A Turbulent First Quarter
Tilt-a-World, Roller Coaster, Bumper Cars, Double Shot. You name the ride and investors have been on it for the past 10 weeks. Inflation, rising interest rates, and geopolitical upheavals in the first quarter of 2022 have created a perfect storm of uncertainty and confusion. The Dow and S&P have seen corrections (10% decline), and the Nasdaq has entered bear territory (20% decline).
When Russia invaded Ukraine, it sent financial shockwaves throughout global markets. Currently, with daily visual updates of the carnage in Ukraine, it is reasonable that the majority of Americans see this war as the greatest threat to our markets and economy. There is no question that the conflict has rattled investors. We believe, however, that inflation, not the war, is the greatest headwind and threat to the markets and the economy.
The Consumer Price Index (CPI) rose to 7.9%, year-over-year. This represents the highest CPI since January, 1982, and a .08% rise over January of this year. Energy was the biggest culprit, rising 3.5% in February. After Russia’s invasion on February 24, crude prices have risen more than 30%. Since this data was collected 10 days ago, inflation is probably now running over 8%.
Gas has been our biggest culprit. The supply-and-demand imbalance that occurred during the pandemic has been exacerbated by Russia’s invasion of Ukraine. Higher consumption of gas, sanctions against Russia, and the never-ending demand for oil could raise the price per barrel to the $150 range. Energy inflation is likely to get worse before it gets better.
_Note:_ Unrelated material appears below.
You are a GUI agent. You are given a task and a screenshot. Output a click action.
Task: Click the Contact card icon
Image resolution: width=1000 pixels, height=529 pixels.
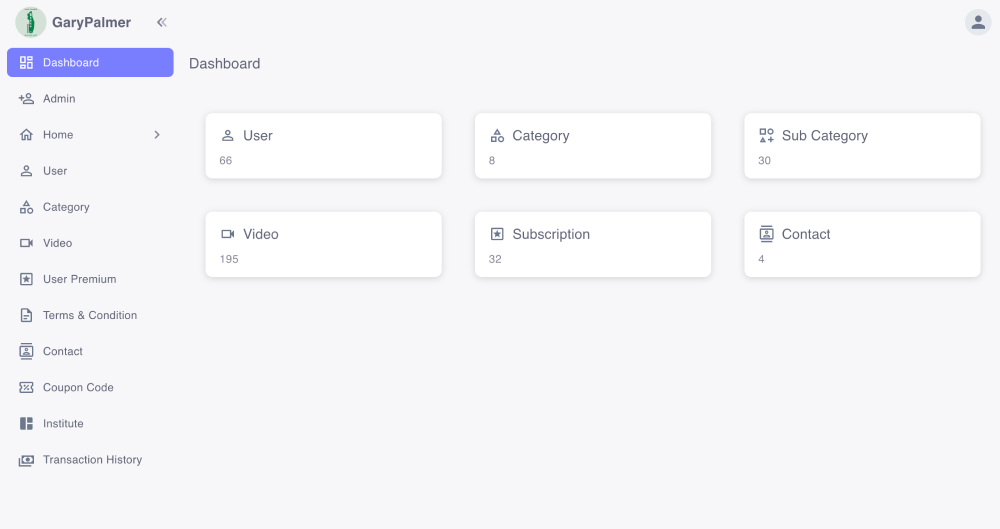pos(766,234)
We were not shocked or even surprised by the CPI numbers. We have been predicting substantially higher rates since mid-2021. The Federal Reserve pumped money into the American economy through quantitative easing and buying assets. While this avoided a recession, it sowed the seeds of inflation, which we are now reaping.
The Russian-Ukrainian war has amplified inflation. No war is good for inflation. War creates shortages, supply-chain clogs, disruptions of commodities, higher prices, greater demand, and deficit spending. Before the Russian-Ukrainian conflict, we calculated that inflation would be brought down to 3% by the end of the year. This latest Black Swan suggests that inflation my end the year in the 4% – 5% range. We believe seven or eight increases in Fed rates of .25% is highly likely. If inflation continues to resemble the Double Shot, they may wish to accelerate their timetable.
With rising inflation and international conflict, we should not fall off our chairs to find that the University of Michigan Consumer Confidence Index fell to 59.7 in March, the lowest reading since November, 2011.
Predictably, investors may feel that they are riding a Tilt-a-World; investor confidence has been deteriorating during the past three months. We do not recommend adjusting your portfolio based on the current military conflict in Ukraine. We recommend patience. Stock prices change daily, sometimes shockingly so. The quality and fundamentals of the underlying company, however, generally have not changed.
Should investors be worried or fearful because of the roller coaster ride they have been on? The short answer is “No.” Market corrections are not unusual. Since 1946, for instance, the S&P has experienced 29 corrections of 10% – 20%. The average time to recover has been about four months. Ride out the wild rides we have been experiencing. Our feet will be back on terra firma soon.